Written request 1: According to the patch description on the AMD IOMMU ownership fix, which devices lose their device drivers on some AMD platforms?

Document passage:
* [PATCH rc] iommu: Fix false ownership failure on AMD systems with PASID activated
@ 2022-09-09 19:46 Jason Gunthorpe
2022-09-09 20:10 ` Robin Murphy
2022-09-11 6:29 ` Joerg Roedel
0 siblings, 2 replies; 3+ messages in thread
From: Jason Gunthorpe @ 2022-09-09 19:46 UTC (permalink / raw)
To: iommu, Joerg Roedel, Robin Murphy, Suravee Suthikulpanit,
Will Deacon
The AMD IOMMU driver cannot activate PASID mode on a RID without the RID's
translation being set to IDENTITY. Further it requires changing the RID's
page table layout from the normal v1 IOMMU_DOMAIN_IDENTITY layout to a
different v2 layout.
It does this by creating a new iommu_domain, configuring that domain for
v2 identity operation and then attaching it to the group, from within the
driver. This logic assumes the group is already set to the IDENTITY domain
and is being used by the DMA API.
However, since the ownership logic is based on the group's domain pointer
equaling the default domain to detect DMA API ownership, this causes it to
look like the group is not attached to the DMA API any more. This blocks
attaching drivers to any other devices in the group.
In a real system this manifests itself as the HD-audio devices on some AMD
platforms loosing their device drivers.
Work around this unique behavior of the AMD driver by checking for
equality of IDENTITY domains based on their type, not their pointer
value. This allows the AMD driver to have two IDENTITY domains for
internal purposes without breaking the check.
Have the AMD driver properly declare that the special domain it created is
actually an IDENTITY domain.
Cc: Robin Murphy <robin.murphy@arm.com>
Cc: stable@vger.kernel.org
Fixes: 512881eacfa7 ("bus: platform,amba,fsl-mc,PCI: Add device DMA ownership management")

Written request 2: Rewrite the part of the records that opens with the line containing "Map (548, 116)" and runs through the end of the records as a numbered list, skipping any blank lines.

Data shown:

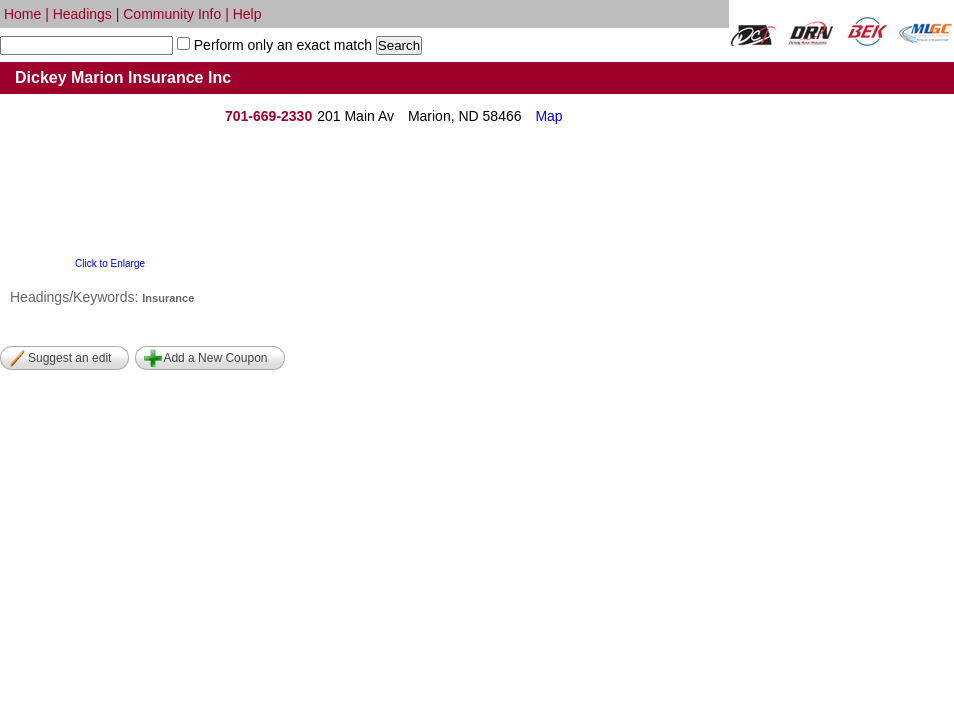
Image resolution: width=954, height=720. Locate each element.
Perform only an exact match (281, 45)
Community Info (172, 14)
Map (548, 116)
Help (247, 14)
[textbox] (86, 45)
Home (22, 14)
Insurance (168, 298)
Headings (82, 14)
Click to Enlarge (110, 263)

Task result 1: The HD-audio devices.

Task result 2:
1. Map (548, 116)
2. Help (247, 14)
3. [textbox] (86, 45)
4. Home (22, 14)
5. Insurance (168, 298)
6. Headings (82, 14)
7. Click to Enlarge (110, 263)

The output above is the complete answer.